PASSAGE
The anecdotes shared were poignant and, at times, hilarious. For instance, DeeAnn Bragaw, NAD Women’s Ministries director, recalled finding a helpful sign at Hobby Lobby as she deliberated on accepting her current position – “If cauliflower can become pizza, you can become anything.” Ella Simmons recalled that nearly a year after she had obeyed God’s directive to resign from her post as La Sierra University’s provost and vice president for academic administration, Matthew Bediako, then-General Conference (GC) secretary, called. When he asked, “What would you say if I invited you to be vice-president of the GC?” she said, “I laughed like Sarah laughed.” But God worked a miracle when she was elected at that year’s GC Session.

Earlier that day, attendees had heard from Rosa Banks, who became the GC’s first female general field secretary and director of human relations in 1989. Back then, GC leadership had wanted a woman as general vice president, but the executive committee was not ready. The progression exhibited indicates that the narrative for women in church leadership is evolving over time.

Black woman preaching behind a pulpit in a church.

During her Sabbath message titled “Hidden Figures," held during the NAD's Women in Seventh-day Adventist History Conference, retired General Conference vice president Ella Simmons – the first woman elected to the role in 2005 – asserted that just like in Nehemiah’s time, when God used men and women to rebuild the walls of Jerusalem, “now it’s our responsibility to build a wall of the complete and accurate history of this church.” Photo by Glendon Hines/NAD

Another ongoing theme was men and women being stronger together, particularly in a church and world where women form the majority. Attendee Ardis Stenbakken, retired GC Women’s Ministries director, reflected, “We make decisions now based on our history and understanding our history. And we need women involved. Women think differently. Women act differently. And we need the strength and the ideas and the creativity of everybody.”

Finally, panelists viewed their groundbreaking roles as a win for future generations. Judy R. Glass, named the NAD's first woman treasurer in June 2023, said, “I follow in the footsteps [of those who] opened doors for me, and this is a door open for future women [leaders].”

“It really isn’t about us,” concurred Ryan Blyden. And when asked if they were mentoring others, all panelists raised their hands.

“We’re all in this together,” concluded Bonita J. Shields, NAD associate secretary.

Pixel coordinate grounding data
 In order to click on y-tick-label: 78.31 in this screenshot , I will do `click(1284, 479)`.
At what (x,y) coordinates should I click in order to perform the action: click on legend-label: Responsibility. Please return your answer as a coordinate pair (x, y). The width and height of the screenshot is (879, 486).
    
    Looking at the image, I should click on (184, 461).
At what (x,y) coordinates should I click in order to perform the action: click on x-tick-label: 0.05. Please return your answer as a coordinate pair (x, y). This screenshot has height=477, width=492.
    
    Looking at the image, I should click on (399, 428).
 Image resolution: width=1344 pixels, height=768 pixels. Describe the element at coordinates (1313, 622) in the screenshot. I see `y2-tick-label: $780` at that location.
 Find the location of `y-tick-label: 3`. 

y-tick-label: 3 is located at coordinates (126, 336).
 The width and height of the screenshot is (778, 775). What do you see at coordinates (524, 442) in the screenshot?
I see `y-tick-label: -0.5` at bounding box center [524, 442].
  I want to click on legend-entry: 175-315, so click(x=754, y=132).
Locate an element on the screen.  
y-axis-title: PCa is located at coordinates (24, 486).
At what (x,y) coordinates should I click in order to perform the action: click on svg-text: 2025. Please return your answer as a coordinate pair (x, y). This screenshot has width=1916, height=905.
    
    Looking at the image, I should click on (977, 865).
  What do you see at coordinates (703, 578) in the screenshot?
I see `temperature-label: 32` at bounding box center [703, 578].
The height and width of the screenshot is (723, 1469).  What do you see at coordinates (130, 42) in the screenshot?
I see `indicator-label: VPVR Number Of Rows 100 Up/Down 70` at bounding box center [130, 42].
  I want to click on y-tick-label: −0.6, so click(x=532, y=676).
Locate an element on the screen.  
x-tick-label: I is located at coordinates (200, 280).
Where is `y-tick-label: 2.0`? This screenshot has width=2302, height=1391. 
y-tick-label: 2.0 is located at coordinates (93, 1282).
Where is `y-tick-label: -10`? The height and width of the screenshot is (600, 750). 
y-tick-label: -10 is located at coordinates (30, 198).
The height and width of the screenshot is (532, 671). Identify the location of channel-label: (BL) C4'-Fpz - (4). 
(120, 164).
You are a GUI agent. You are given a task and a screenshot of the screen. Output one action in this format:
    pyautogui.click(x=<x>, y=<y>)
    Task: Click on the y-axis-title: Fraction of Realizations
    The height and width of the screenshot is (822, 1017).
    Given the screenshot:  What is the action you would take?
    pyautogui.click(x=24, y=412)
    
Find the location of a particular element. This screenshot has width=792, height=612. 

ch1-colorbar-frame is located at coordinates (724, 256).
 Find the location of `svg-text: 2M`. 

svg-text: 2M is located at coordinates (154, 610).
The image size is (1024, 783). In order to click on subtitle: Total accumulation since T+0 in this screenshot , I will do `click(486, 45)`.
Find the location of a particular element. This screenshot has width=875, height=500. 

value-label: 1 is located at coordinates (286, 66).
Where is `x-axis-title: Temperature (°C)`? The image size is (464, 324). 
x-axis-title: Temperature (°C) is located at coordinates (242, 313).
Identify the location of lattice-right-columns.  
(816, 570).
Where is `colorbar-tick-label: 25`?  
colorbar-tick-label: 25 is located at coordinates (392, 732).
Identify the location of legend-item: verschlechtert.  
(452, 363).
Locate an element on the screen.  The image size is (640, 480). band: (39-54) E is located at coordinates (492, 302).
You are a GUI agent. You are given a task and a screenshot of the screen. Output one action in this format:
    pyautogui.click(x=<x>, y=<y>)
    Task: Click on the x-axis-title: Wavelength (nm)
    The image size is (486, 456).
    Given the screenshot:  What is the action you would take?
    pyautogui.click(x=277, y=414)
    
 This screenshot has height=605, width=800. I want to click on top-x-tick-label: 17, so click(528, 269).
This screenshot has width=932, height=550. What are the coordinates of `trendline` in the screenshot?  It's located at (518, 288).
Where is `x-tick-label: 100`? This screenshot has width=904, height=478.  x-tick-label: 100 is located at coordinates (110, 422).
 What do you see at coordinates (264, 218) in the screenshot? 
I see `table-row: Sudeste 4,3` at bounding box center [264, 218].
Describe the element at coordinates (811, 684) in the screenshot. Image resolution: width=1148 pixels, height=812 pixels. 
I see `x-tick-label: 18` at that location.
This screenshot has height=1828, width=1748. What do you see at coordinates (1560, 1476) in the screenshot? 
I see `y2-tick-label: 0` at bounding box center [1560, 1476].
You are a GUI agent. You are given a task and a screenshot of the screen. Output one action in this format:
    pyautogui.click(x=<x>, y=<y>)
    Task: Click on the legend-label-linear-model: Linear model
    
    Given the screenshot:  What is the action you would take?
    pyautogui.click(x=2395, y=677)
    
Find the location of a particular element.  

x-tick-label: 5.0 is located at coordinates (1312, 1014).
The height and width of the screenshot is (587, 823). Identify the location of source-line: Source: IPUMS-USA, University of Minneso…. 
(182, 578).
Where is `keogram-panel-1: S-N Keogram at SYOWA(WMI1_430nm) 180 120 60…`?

ACTIVITY LIST
1. Answer these questions from the passage on women in church leadership:
(a) What did the sign DeeAnn Bragaw found at Hobby Lobby say?
(b) In what year did Rosa Banks become the GC's first female general field secretary and director of human relations?
(c) What position was Judy R. Glass named to in June 2023?
2. Repeat, word for word, the part of the passage on women in church leadership starting with "The anecdotes shared" and going on through "year’s GC Session.".

ANSWERS TO THE TASKS
1.
(a) "If cauliflower can become pizza, you can become anything."
(b) 1989
(c) The NAD's first woman treasurer

2.
The anecdotes shared were poignant and, at times, hilarious. For instance, DeeAnn Bragaw, NAD Women’s Ministries director, recalled finding a helpful sign at Hobby Lobby as she deliberated on accepting her current position – “If cauliflower can become pizza, you can become anything.” Ella Simmons recalled that nearly a year after she had obeyed God’s directive to resign from her post as La Sierra University’s provost and vice president for academic administration, Matthew Bediako, then-General Conference (GC) secretary, called. When he asked, “What would you say if I invited you to be vice-president of the GC?” she said, “I laughed like Sarah laughed.” But God worked a miracle when she was elected at that year’s GC Session.